Federal judge faces tough call on top detective

Federal Judge Paul Friedman has a tough call to make tomorrow morning. At 10 a.m. he’s scheduled to sit in judgment of Michael Irving; I don’t envy him.

Irving is one of the best homicide detectives ever to solve a murder in the nation’s capital. I am not stretching facts to say the streets of D.C. are safer because Irving solved so many violent crimes and put perps in jail for a long, long time.

Cases Irving helped solve are the stuff of legend. Take the triple murder at Colonel Brooks’ Tavern in Michigan Park near Catholic University. Intending to rob the popular restaurant, thugs broke in one Sunday morning in 2003 and shot three employees. Detectives brought in two suspects; both sat across the table from Irving. He talked and cajoled and talked more until both confessed. The third committed suicide before he was brought in.

There were more murders solved with Irving’s savvy and dedication and roots deep into the D.C. community, where he grew up, went to school and became a cop.

So what’s Friedman’s tough call?

Irving was preparing to pay his taxes back in 2001 when his adviser explained an easy way to avoid the annual levy. If Irving signed up for a tax-exempt program, this adviser said, he could keep his wages. The adviser recommended the same process to more than a dozen other cops, all of whom quit paying taxes.

In 2004, the IRS notified Irving he owed the taxes. Though he made arrangements to pay back taxes and started making good on what he owed, the Justice Department charged him with nine felonies; a jury convicted him of two.

Prosecutors want him to serve a few years; Irving, who wants to get back to being a cop, wants probation. Here are two of the folks who have written to Friedman on Irving’s behalf:

Susan Rhee Osborne, federal prosecutor in Florida: “As a career prosecutor, I have worked with countless law enforcement officers. One of the finest investigators I have had the opportunity to work with is Michael Irving.”
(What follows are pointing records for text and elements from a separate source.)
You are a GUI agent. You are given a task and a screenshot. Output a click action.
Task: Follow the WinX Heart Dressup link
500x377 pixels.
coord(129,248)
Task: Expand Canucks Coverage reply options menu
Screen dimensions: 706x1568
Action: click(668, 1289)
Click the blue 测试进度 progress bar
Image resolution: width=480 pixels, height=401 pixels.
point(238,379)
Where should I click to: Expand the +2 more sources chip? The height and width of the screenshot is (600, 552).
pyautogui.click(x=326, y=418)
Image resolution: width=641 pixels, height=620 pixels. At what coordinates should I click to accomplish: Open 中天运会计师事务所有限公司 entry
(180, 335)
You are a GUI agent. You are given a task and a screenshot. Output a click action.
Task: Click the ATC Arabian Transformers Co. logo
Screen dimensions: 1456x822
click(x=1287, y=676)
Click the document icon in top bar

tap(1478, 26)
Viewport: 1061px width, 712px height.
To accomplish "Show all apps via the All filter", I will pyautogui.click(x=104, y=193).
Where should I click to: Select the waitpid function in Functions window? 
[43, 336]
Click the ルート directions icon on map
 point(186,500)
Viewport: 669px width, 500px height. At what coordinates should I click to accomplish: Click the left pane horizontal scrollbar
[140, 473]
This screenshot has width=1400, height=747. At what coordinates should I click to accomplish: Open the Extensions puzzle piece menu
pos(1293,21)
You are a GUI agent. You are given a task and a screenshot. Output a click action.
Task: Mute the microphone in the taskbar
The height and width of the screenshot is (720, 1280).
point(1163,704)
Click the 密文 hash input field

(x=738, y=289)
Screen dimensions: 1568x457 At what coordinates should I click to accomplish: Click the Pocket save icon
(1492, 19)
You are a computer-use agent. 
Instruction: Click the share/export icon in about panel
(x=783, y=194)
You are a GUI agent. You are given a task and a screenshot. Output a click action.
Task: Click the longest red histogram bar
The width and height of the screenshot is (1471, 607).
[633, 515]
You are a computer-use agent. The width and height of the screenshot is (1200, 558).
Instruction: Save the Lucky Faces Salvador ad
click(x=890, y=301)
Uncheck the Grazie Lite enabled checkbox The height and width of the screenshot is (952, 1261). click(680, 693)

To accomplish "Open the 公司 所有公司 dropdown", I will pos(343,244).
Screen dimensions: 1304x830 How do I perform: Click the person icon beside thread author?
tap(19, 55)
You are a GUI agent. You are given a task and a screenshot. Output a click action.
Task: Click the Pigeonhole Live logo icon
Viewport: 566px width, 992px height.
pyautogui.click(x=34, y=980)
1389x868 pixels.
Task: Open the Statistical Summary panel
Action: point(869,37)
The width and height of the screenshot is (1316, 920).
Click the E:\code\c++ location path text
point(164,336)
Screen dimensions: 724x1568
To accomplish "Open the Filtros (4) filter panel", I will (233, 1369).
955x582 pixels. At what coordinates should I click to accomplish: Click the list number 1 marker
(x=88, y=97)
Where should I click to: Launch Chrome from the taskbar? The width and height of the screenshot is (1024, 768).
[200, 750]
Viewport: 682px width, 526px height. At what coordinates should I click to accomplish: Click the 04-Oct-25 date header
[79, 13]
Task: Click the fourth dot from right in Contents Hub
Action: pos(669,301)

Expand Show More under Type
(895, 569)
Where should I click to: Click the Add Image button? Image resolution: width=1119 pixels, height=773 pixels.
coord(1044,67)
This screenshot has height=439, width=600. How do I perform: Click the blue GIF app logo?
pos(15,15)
And this from Anjali Chaturvedi, former federal prosecutor in D.C.: “Being a homicide detective in Washington, D.C., is not an easy job. But I believe that Detective Irving was called to serve and that he served the citizens of the District of Columbia with professionalism and dedication that is rarely seen.”

There are many more pleas for leniency, not just because Irving is a great father and husband, but because he’s needed in the streets. Even if Friedman gives Irving probation, he has an uphill battle to get back on the police department, after being convicted of a felony, but there are high-ranking cops already in his camp.

“I would love to be there to do my part,” Irving tells me.

Friedman’s part could be to let Irving get back to the business of putting murderers behind bars, rather than sending him there.